Especially true now with Claude generating decent terraform code. I was shocked how good it is at knowing AWS gotchas. It also debug connectivity issues almost automagically. While I hate how it writes code I love how it writes terraform.

[shepherdjerred]

AI is surprising good at boilerplate IaC stuff. It’s a great argument for configuration as code, or really just being able to represent things in plain text formats

[sneak]

I do, all the time.

[raw_anon_1111]

If you are creating a VPC from the console that might be a reasonable default. But any serious implementation is going to be using IAC - like they were - and I would expect to spell out everything explicitly.

[scotty79]

> This happens so often that the S3 VPC endpoint should be setup by default when your VPC is created.

It's a free service after all.

[patabyte]

> which every old-school Linuxer should be able to do in their sleep.

Oof, this hit home, hah.

[withinboredom]

Or just run bare metal + garage and call it a day.

[perching_aix]

I personally prefer to just memorize the data and recite it really quickly on-demand.

Only half-joking. When something grossly underperforms, I do often legitimately just pull up calc.exe and compare the throughput to the number of employees we have × 8 kbit/sec [0], see who would win. It is uniquely depressing yet entertaining to see this outperform some applications.
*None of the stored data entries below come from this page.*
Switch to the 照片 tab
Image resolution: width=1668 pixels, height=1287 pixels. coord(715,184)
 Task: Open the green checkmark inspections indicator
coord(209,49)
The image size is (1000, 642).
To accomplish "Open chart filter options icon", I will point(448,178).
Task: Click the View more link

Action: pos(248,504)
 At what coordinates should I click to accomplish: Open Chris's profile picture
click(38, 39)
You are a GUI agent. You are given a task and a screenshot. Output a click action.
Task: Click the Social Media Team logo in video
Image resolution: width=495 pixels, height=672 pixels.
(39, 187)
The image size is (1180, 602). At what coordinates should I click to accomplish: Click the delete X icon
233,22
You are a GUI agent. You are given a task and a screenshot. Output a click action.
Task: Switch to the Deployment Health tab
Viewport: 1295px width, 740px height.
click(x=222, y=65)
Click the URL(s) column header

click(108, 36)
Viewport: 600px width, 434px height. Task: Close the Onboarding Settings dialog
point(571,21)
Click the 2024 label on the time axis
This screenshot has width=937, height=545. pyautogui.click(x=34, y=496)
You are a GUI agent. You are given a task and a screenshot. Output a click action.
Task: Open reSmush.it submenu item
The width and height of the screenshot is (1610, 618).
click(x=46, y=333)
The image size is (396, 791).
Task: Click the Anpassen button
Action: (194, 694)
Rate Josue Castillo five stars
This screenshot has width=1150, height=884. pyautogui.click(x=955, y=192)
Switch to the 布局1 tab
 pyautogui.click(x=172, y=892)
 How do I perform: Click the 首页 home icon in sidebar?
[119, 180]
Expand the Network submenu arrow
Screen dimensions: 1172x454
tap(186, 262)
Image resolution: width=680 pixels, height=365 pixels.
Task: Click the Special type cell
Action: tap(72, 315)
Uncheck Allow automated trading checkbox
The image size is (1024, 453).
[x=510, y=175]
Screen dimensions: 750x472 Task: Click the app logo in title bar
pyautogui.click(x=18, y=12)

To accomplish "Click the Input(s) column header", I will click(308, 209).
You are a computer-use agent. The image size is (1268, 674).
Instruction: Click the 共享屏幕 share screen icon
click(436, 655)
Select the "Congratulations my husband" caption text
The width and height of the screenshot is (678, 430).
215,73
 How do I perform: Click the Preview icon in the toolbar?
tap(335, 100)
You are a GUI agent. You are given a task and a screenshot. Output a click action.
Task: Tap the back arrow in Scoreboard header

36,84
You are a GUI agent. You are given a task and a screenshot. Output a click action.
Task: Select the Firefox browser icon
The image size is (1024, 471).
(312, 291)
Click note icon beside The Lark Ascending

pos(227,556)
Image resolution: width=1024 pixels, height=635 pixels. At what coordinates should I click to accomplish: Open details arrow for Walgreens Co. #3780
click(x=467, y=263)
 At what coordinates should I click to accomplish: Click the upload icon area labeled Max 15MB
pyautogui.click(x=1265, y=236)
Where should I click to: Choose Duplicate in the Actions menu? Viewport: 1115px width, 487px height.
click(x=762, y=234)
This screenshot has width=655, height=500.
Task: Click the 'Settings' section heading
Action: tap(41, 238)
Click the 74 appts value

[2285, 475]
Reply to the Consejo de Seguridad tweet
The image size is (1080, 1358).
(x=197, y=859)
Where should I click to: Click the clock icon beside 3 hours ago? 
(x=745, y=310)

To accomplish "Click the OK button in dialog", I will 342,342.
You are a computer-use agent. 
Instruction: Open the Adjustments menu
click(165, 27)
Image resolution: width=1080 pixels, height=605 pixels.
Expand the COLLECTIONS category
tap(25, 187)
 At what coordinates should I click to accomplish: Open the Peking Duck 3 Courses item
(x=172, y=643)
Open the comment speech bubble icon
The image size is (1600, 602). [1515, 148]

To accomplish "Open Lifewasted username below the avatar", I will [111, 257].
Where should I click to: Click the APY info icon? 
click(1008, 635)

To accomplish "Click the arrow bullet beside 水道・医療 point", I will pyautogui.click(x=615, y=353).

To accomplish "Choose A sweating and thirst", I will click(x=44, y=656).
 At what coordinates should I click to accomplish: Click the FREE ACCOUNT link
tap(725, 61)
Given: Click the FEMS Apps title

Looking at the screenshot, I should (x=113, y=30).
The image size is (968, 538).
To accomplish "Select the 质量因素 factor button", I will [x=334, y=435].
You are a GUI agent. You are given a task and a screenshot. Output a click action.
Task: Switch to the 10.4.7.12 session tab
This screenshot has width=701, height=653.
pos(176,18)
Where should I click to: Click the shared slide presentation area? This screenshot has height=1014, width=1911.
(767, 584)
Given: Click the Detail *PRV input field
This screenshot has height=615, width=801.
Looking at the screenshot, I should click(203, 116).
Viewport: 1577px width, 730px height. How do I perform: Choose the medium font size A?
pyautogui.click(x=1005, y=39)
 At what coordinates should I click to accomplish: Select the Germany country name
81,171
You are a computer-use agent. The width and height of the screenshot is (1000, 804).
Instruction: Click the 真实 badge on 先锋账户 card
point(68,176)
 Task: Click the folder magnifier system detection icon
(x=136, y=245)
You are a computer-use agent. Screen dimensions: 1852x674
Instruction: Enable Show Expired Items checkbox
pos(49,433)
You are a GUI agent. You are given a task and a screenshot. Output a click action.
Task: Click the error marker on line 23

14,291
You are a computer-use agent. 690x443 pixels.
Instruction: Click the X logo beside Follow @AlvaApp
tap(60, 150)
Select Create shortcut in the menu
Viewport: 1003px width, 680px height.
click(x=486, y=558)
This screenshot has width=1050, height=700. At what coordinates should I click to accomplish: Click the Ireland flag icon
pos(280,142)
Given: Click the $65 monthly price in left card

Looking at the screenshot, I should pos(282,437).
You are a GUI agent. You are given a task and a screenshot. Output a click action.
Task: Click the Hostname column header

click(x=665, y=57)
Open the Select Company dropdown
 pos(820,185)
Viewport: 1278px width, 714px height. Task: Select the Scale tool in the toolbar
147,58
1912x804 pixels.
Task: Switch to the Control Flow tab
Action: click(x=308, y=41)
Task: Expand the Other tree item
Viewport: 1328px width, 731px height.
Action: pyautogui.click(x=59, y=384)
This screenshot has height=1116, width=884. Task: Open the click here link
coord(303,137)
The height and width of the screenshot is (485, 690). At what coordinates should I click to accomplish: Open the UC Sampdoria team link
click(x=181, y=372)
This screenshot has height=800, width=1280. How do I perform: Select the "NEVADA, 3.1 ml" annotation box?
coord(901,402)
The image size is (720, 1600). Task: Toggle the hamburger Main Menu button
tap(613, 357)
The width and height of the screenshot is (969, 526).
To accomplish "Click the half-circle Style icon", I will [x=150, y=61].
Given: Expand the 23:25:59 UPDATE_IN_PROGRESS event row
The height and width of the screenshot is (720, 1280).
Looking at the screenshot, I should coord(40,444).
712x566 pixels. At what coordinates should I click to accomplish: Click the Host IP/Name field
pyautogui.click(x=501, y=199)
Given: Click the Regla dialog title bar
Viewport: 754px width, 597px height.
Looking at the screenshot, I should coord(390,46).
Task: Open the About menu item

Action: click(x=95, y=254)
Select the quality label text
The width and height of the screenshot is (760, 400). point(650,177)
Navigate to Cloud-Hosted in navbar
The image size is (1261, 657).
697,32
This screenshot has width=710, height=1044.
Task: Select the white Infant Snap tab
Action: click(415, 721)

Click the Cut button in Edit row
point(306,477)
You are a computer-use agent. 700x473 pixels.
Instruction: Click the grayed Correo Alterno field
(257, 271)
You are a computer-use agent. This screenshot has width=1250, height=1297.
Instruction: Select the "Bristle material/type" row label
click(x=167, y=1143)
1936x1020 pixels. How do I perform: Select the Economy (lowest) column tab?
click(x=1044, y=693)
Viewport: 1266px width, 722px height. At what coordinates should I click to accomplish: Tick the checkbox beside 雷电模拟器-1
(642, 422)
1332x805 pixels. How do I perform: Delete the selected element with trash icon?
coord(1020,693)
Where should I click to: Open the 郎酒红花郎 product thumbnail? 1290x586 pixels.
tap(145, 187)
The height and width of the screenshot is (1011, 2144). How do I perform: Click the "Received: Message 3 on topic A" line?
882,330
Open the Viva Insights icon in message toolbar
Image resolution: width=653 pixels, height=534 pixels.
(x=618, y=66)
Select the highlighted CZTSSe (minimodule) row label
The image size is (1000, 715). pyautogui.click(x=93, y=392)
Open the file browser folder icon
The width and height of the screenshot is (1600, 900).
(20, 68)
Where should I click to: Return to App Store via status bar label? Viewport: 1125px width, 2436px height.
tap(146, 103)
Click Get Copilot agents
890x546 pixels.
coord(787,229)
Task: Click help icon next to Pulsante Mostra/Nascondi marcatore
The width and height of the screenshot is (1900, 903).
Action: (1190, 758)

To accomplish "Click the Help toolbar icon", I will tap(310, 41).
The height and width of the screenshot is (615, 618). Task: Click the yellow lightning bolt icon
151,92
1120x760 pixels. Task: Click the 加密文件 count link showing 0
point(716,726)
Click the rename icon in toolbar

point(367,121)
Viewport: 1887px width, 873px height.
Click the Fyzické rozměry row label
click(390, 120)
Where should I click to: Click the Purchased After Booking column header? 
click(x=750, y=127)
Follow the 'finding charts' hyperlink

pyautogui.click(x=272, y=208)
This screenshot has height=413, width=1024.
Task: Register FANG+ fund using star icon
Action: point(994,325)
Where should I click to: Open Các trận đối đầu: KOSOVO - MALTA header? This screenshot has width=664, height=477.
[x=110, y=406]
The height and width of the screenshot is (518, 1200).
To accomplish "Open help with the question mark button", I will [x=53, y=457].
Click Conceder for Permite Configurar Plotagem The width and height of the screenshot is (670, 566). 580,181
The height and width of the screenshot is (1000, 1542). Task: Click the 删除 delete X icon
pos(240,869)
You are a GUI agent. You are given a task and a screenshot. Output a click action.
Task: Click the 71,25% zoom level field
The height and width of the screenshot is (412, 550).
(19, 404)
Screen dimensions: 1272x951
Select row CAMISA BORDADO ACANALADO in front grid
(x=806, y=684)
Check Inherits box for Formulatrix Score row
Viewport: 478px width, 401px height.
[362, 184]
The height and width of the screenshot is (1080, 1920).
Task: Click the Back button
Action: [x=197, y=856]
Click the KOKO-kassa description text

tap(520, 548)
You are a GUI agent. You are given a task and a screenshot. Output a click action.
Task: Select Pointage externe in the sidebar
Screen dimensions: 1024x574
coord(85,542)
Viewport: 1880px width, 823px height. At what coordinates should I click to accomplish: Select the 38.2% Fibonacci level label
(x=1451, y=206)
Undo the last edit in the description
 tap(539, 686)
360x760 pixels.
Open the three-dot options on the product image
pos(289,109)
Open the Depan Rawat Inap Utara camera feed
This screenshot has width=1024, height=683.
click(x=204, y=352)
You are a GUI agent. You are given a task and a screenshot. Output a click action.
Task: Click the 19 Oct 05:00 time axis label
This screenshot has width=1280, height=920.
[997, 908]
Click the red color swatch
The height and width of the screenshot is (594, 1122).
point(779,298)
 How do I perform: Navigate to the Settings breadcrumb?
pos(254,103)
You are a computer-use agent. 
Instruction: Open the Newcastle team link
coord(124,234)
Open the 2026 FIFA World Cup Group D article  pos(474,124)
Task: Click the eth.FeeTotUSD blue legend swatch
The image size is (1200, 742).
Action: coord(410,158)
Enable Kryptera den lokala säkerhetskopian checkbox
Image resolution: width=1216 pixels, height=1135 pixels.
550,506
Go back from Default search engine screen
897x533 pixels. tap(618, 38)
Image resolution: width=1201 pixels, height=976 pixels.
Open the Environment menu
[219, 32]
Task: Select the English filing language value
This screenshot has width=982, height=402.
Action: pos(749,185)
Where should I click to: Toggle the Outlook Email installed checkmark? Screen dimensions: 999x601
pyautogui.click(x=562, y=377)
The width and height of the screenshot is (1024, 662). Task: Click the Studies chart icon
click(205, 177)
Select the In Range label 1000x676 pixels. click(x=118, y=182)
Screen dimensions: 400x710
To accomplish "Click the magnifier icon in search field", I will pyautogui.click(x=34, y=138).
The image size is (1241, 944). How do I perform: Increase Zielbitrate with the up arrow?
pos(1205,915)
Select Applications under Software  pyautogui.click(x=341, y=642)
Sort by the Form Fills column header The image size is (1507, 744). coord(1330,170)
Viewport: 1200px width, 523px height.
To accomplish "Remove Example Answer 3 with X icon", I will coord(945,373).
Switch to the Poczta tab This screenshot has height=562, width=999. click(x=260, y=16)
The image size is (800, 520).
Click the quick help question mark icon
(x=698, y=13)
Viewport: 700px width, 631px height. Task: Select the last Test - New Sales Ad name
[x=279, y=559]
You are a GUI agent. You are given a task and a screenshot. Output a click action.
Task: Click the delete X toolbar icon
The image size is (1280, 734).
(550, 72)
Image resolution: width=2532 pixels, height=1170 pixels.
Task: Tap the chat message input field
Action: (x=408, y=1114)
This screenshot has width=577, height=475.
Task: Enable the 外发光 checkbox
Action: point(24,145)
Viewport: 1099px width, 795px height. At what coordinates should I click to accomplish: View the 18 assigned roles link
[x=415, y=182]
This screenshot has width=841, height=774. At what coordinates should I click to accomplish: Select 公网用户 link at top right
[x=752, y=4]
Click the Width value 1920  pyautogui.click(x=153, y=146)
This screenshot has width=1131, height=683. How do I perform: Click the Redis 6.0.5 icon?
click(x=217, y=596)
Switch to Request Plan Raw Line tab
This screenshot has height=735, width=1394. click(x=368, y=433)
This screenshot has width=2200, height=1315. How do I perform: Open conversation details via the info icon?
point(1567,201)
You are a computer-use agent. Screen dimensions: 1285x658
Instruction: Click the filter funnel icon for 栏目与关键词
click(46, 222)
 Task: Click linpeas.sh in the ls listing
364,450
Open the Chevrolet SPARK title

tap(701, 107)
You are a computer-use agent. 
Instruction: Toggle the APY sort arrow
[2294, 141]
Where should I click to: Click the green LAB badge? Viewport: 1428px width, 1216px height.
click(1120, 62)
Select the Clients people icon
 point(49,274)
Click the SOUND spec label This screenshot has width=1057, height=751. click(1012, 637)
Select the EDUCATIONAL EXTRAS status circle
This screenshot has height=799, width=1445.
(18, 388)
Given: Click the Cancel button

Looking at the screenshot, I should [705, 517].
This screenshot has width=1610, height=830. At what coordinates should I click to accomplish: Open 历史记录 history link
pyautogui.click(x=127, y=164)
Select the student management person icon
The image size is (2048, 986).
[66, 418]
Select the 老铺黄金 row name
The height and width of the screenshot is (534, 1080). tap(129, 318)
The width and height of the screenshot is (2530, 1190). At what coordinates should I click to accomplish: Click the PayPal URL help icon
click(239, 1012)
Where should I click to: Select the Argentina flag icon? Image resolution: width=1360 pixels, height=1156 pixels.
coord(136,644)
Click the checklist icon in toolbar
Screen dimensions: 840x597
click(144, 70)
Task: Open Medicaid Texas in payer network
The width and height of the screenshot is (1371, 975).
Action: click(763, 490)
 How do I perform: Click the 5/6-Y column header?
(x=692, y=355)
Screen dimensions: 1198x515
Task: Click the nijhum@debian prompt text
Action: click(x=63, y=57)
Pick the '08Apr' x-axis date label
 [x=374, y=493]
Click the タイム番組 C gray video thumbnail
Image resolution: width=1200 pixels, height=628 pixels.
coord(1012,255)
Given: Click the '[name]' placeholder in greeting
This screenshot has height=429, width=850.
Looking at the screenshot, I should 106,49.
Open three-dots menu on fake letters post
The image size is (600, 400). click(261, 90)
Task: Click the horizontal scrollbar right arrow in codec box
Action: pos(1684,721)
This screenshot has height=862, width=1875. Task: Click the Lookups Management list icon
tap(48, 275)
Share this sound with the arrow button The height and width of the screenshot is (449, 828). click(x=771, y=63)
[0] spherical cow type back of the envelope estimate, don't take it too seriously; assumes a very fast 200 wpm speech, 5 bytes per word, and everyone being able to independently progress

[luhn]

8kbit/min, you mean.

[perching_aix]

Oh yeah lol, whoops. Still applies sadly.

[iso1631]

Or colocate your bare metal in two or three data centres for resilience against environmental issues and single supplier.